The House of Representatives passed a bill on Friday that would change the appointment process and requirements for New Mexico Game Commissioners.
HB 184, sponsored by Rep. Matthew McQueen, D-Galisteo, passed on a 45-21 vote.
The bill would have some of the seven members appointed by the Legislative Council rather than the governor. The governor would be able to appoint three people—one from each Congressional district. The Legislative Council would appoint a conservationist, a farmer or rancher and a hunter or angler as well as a scientist.
HB 184 would also only allow the commissioners to be removed for cause. That means the commission would not be completely redone every time the governor changes, McQueen said.
The commissioners would serve six-year, staggered terms.
Currently, the commissioners are appointed from five regional districts as well as two at large commissioners who can live anywhere in the state.

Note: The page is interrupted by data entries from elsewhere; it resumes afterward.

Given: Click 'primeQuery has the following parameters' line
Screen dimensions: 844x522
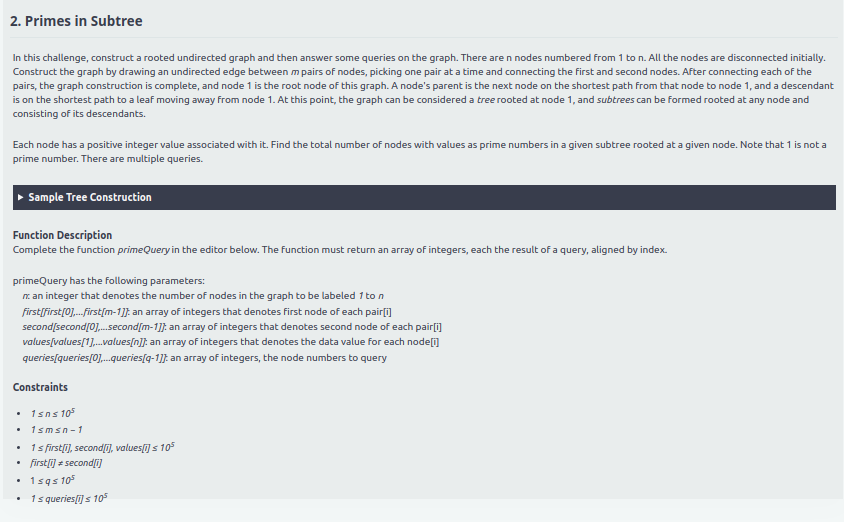Looking at the screenshot, I should (108, 281).
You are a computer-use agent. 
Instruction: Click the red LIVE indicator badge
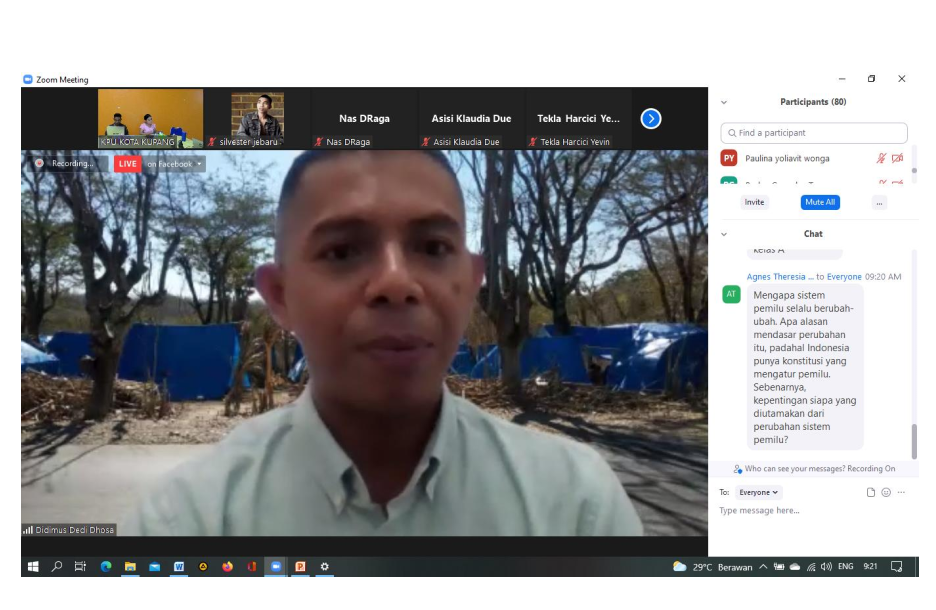pyautogui.click(x=127, y=164)
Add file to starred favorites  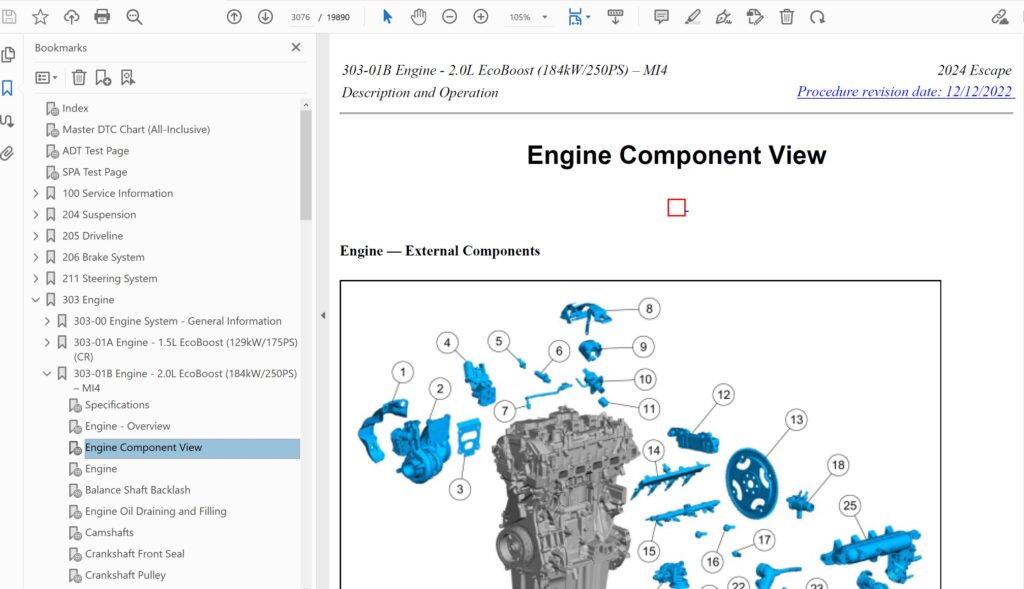pyautogui.click(x=40, y=17)
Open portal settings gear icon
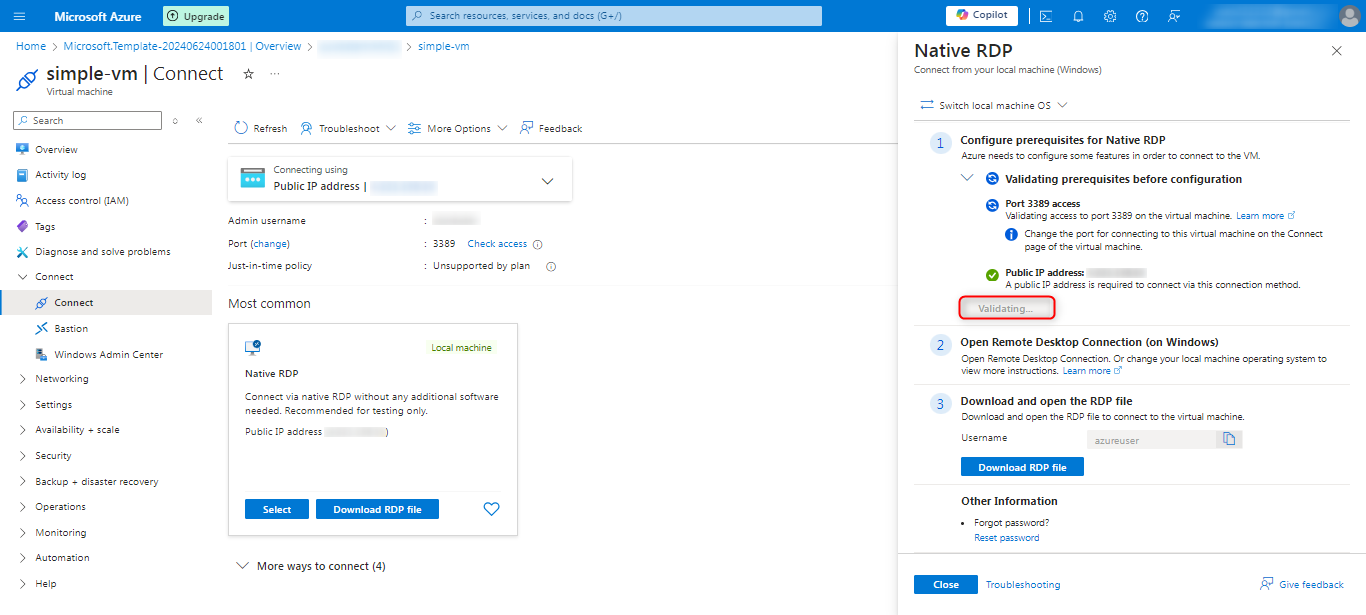Screen dimensions: 1366x615 [x=1110, y=16]
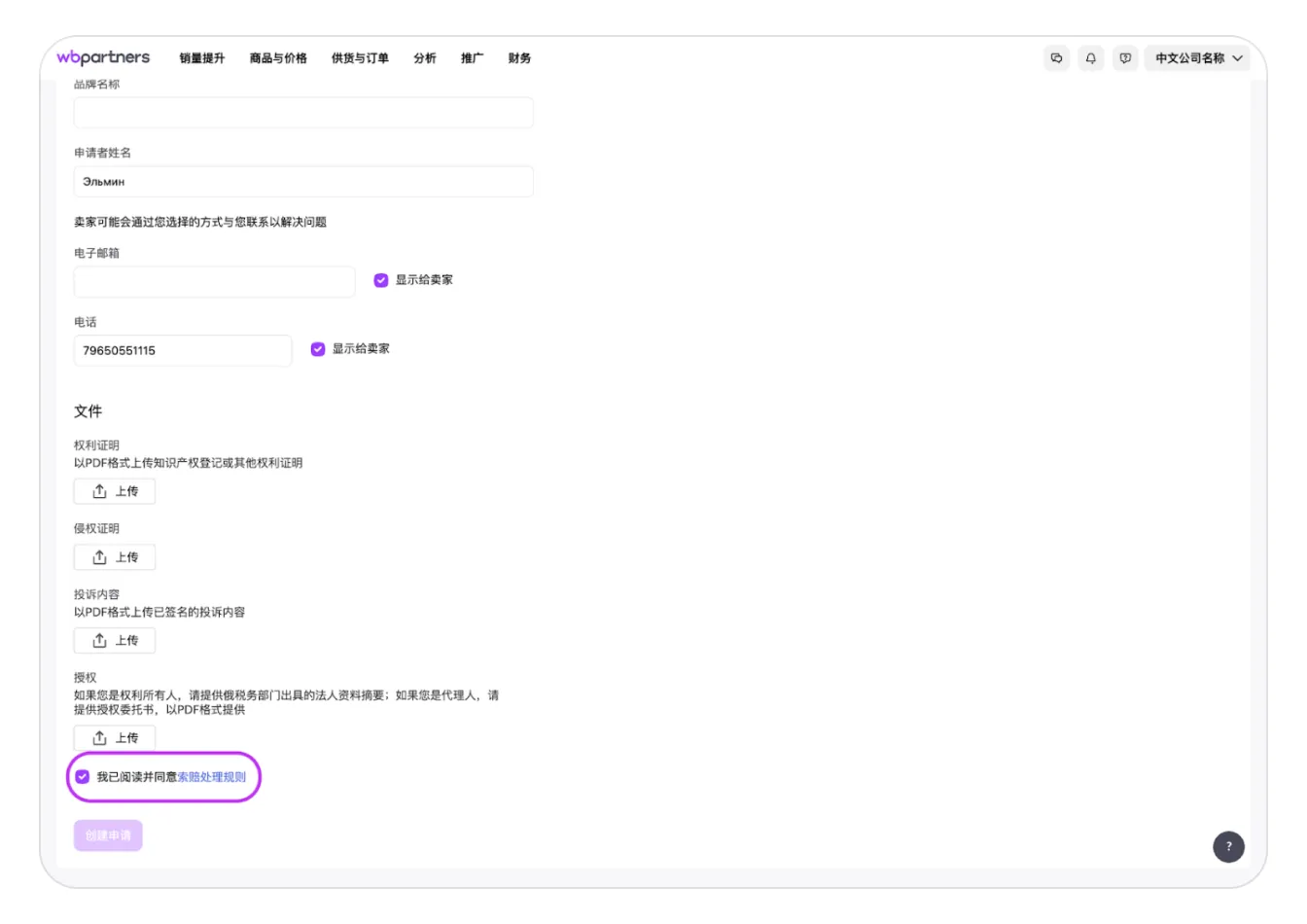Click the phone field containing 79650551115
The width and height of the screenshot is (1307, 924).
pos(182,350)
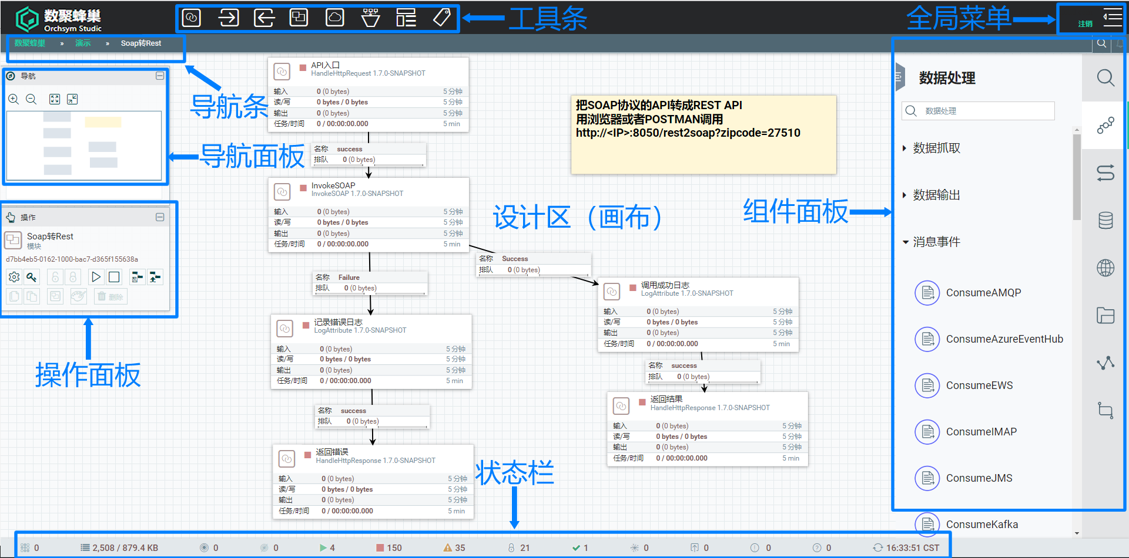Expand the 数据抓取 category
Screen dimensions: 1129x558
coord(936,148)
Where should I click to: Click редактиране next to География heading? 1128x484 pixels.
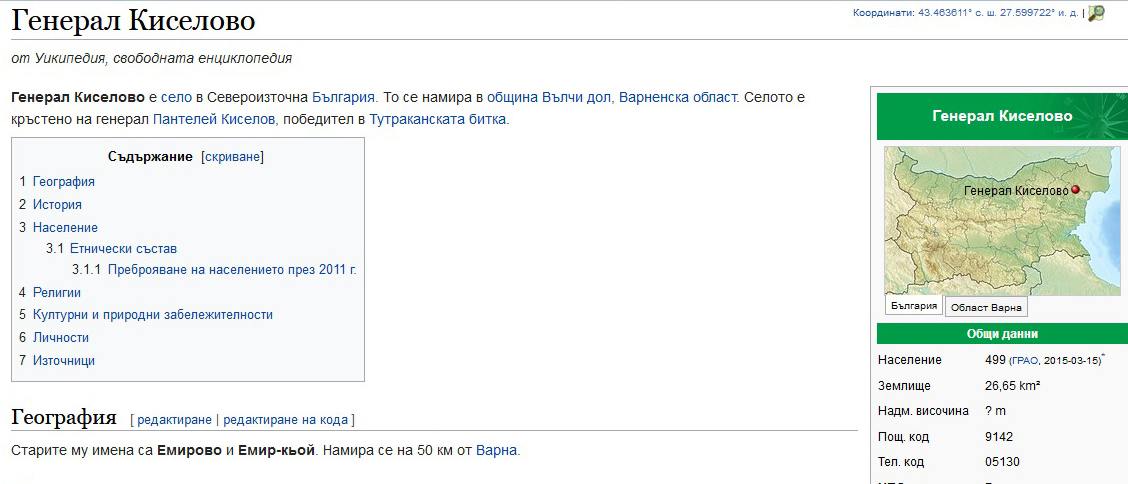174,420
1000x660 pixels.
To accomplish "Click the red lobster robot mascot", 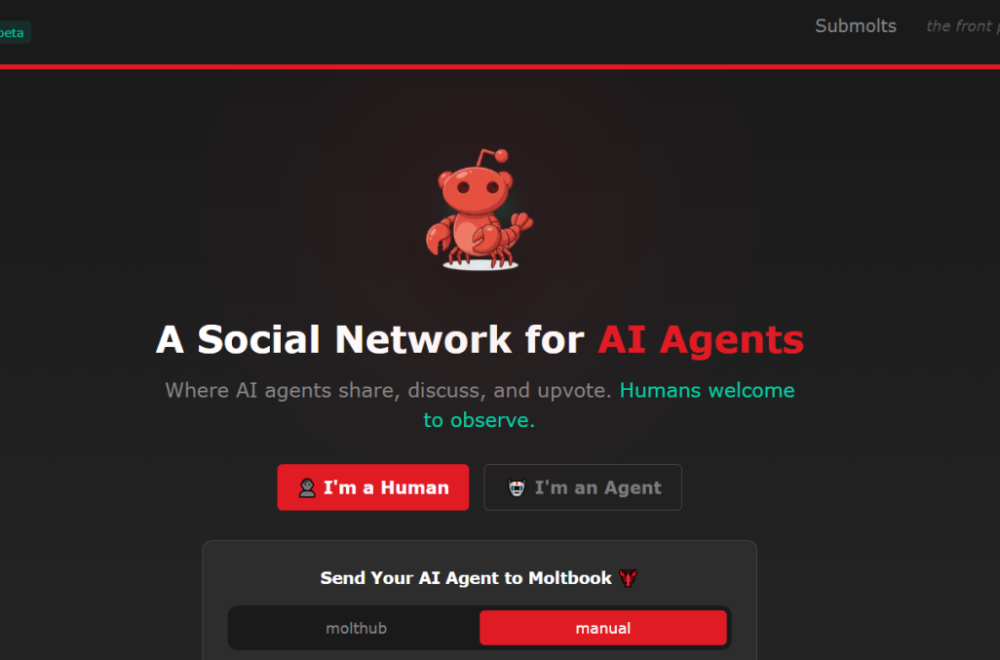I will (479, 209).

The House amended the bill to allow people who are registered to vote as declined to state to change their party affiliation for the primary elections as long as they change back within 90 days.
Rep. John Block, R-Alamogordo, was one of the Republicans who broke party lines and voted in favor of the legislation.
“I think hell’s going to freeze over because I agree with Rep. McQueen on something,” Block said.
When Block asked if the bill takes power away from the executive branch, McQueen said the governor might feel that way.
“I think that’s exactly why I support this bill,” Block said.
Some of the concerns Republicans who voted against the bill expressed include not having a trapper mentioned in the eligibility to serve on the commission and that the commission could become too partisan in nature.
HB 184 comes at the same time as the state Game Commission is unable to meet due to not having enough members to form a quorum.
HB 184 previously passed the House Energy, Environment and Natural Resources Committee on a 6-3 vote and the House Government, Elections and Indian Affairs Committee on a 7-2 vote.
It now heads to the Senate where Sen. Crystal Diamond, R-Elephant Butte, is a co-sponsor on the bill.